By now I think you know where I’m going with this, and I can almost hear you protesting that being gay is definitely not the same thing as being a hipster. I disagree. These days being gay is either a stigma or a blessing. Homosexuality has never had this much steady media exposure, and it’s been made abundantly clear that you better choose a definitive, exuberant side on the topic or so help you. If gay is too broad a term for you, we can even break it into smaller subcategories like 'lesbian' or 'bisexual'. What matters is that you have an exact label for what you do with your love life and that you share it with all of us.

Here’s where we get to the tricky part. What about the people who, after a while, aren't 'gay’ anymore? Or what about people who have lived their entire life as a ‘straight’ person but are reevaluating that? I’ve heard the arguments about people who have kept their sexuality repressed. I've heard about the people who are confused about their sexuality and therefore it “doesn't count” until they've discovered their “true selves”. I've heard the arguments for being born gay, for nature vs. nurture, etc. Of course I know many people who definitely prefer one gender over another. While those will all eventually be discussed in later entries, what I’m bringing to the table now is this – it shouldn't matter. Not only should it not matter, but what gives any of us the right to relabel someone should their preference ever change? How dare we.

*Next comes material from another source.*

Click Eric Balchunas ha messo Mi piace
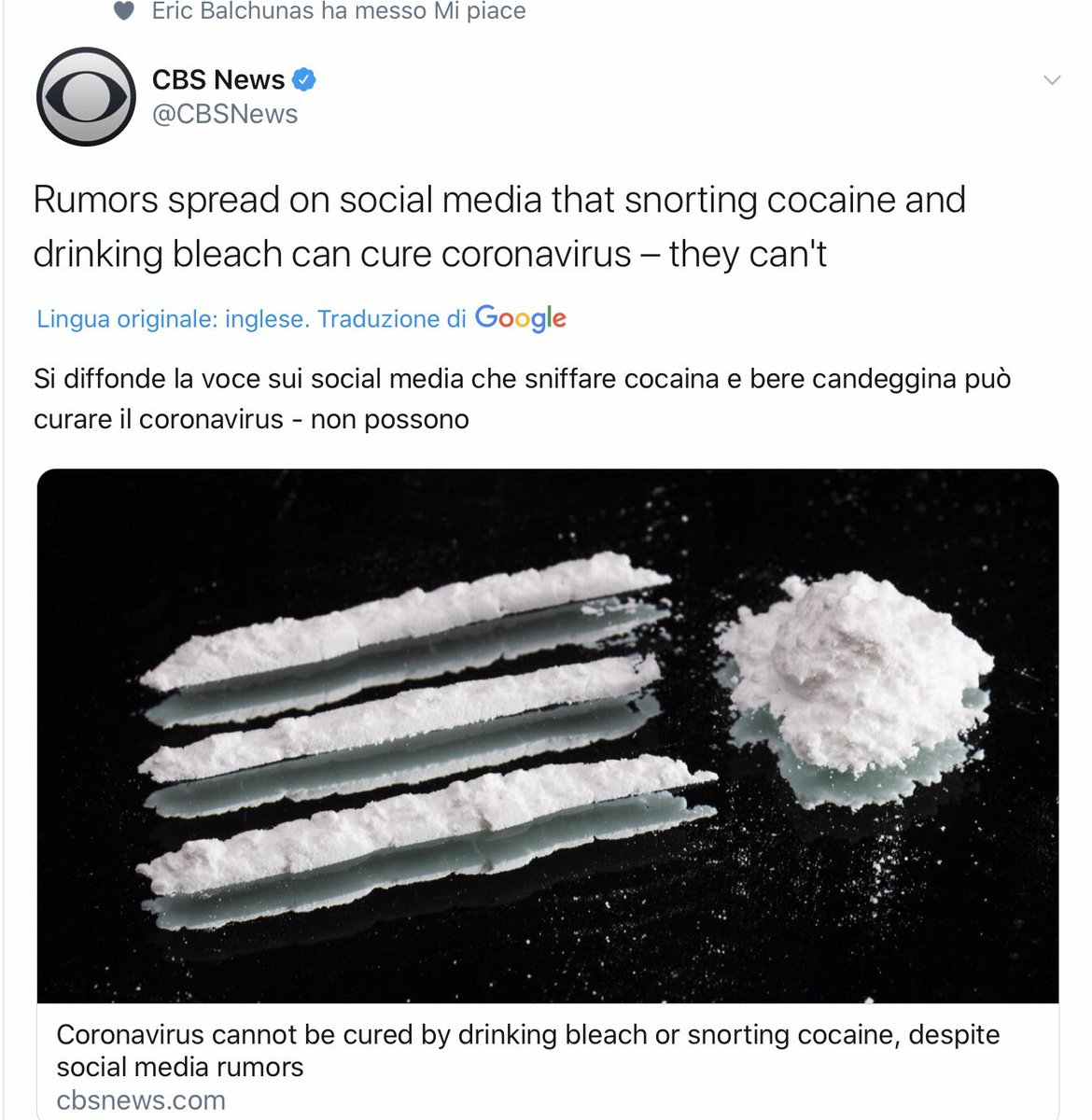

I knew a woman who was dating a man who used to be gay. He’d been dating men for several years before meeting her and falling in love with her. There are generally three common reactions for a situation like this:
 1) “He obviously wasn’t really gay.”
2) “He’s still gay and denying that side of him.”
3) “He’s not really gay. He’s bisexual.”

Let’s think about this. Was this man involved in happy, fulfilling relationships with other men previously? Yes. Is he now happily involved with a woman? Yes. Does it change who he is fundamentally as a person? No. Most important question of all – should it matter to anyone else?

What it boils down to for me is that it’s really no one’s business who you’re interested in/ attracted to.* While I find it absolutely mind boggling that there are still states that can fire you for having relations with the same gender, I’m ten times more appalled by the fact that anyone should care. I cannot emphasize this enough: your love life does not define who you are as a person. And! It’s up to no one else to heap titles upon you and then change them based on your own choices.

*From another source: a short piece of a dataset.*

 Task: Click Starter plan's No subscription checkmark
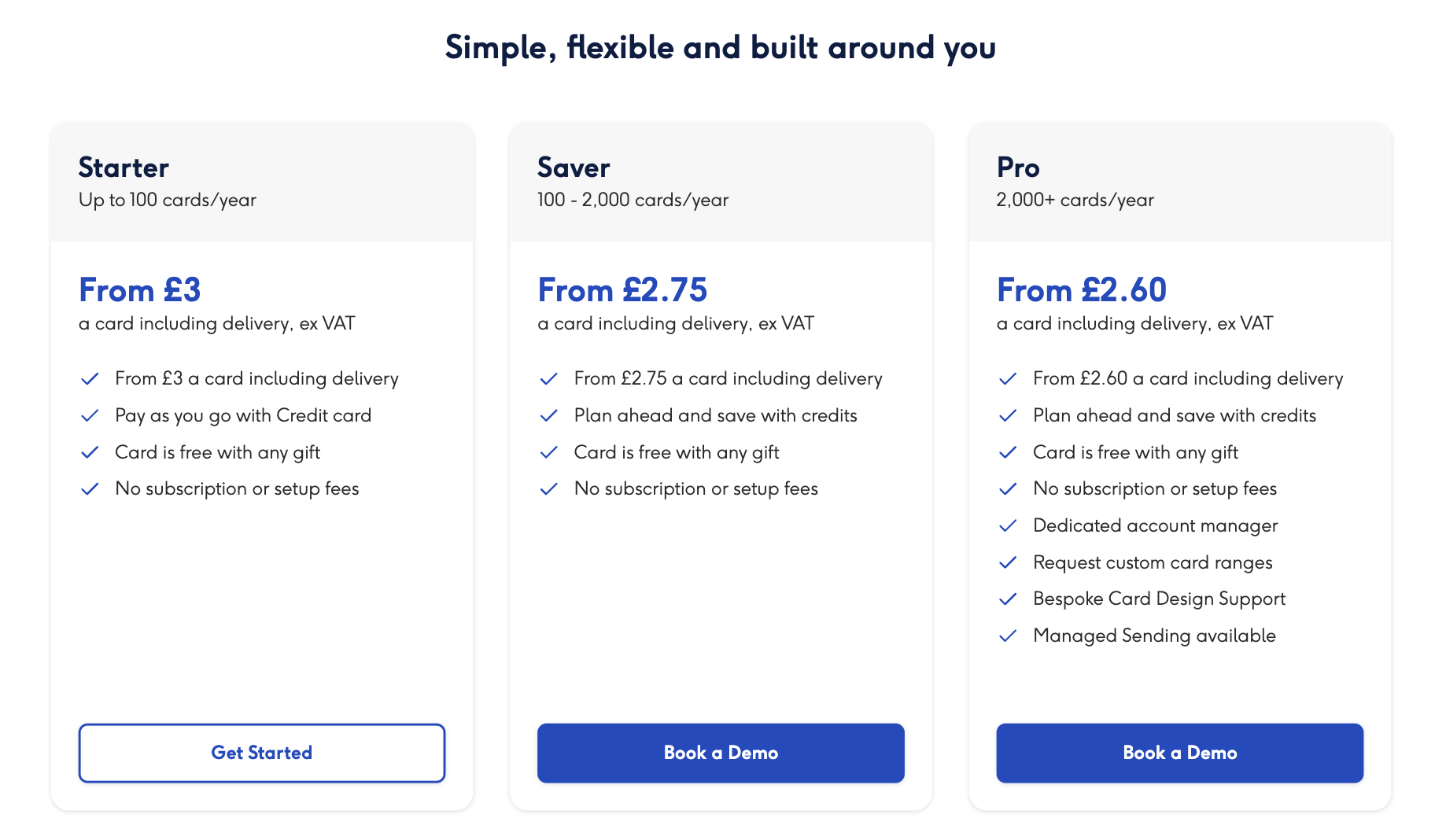[x=90, y=489]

Humans were born with the gift and bane of curiosity and indecision. What a blessing it is to be able to change our minds or follow our hearts wherever they may lead us, yet how exhausting! As if being a complex human isn't wearying enough, we are also cursed with the burden of having our very peers label us, segregate us, compartmentalize us. What if this were something we didn't have to deal with anymore? Can you imagine how liberating it would be? 
We wouldn't be fighting this battle for ‘gay’ rights because we would be focusing on the rights of all humans equally.

When I brought this topic up to a friend of mine recently he asked, “Well what word will we use then?” My answer was, “We won’t.”

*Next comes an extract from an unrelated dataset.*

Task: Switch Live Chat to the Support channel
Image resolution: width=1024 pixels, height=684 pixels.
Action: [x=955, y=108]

I admit that in the past I've been guilty of using these terms. By all accounts, I was raised in this same culture you were. I admit that it’s more comfortable (and by all means easier) to tell someone you’re not interested in them because you’re straight or gay. I pledge now, however, to work my hardest to change all that. The next time someone asks me my sexual orientation, I will politely decline to answer. I no longer even want to think of myself as having one, because that sounds like a limitation. I’m a human, after all. I’m prone to change as often as I breathe, and I plan to.







*Note: While it does not matter what gender you prefer, there are obviously some standards I have when it comes to sexual encounters. Sexual abuse/rape, pedophilia, and bestiality are never, ever appropriate.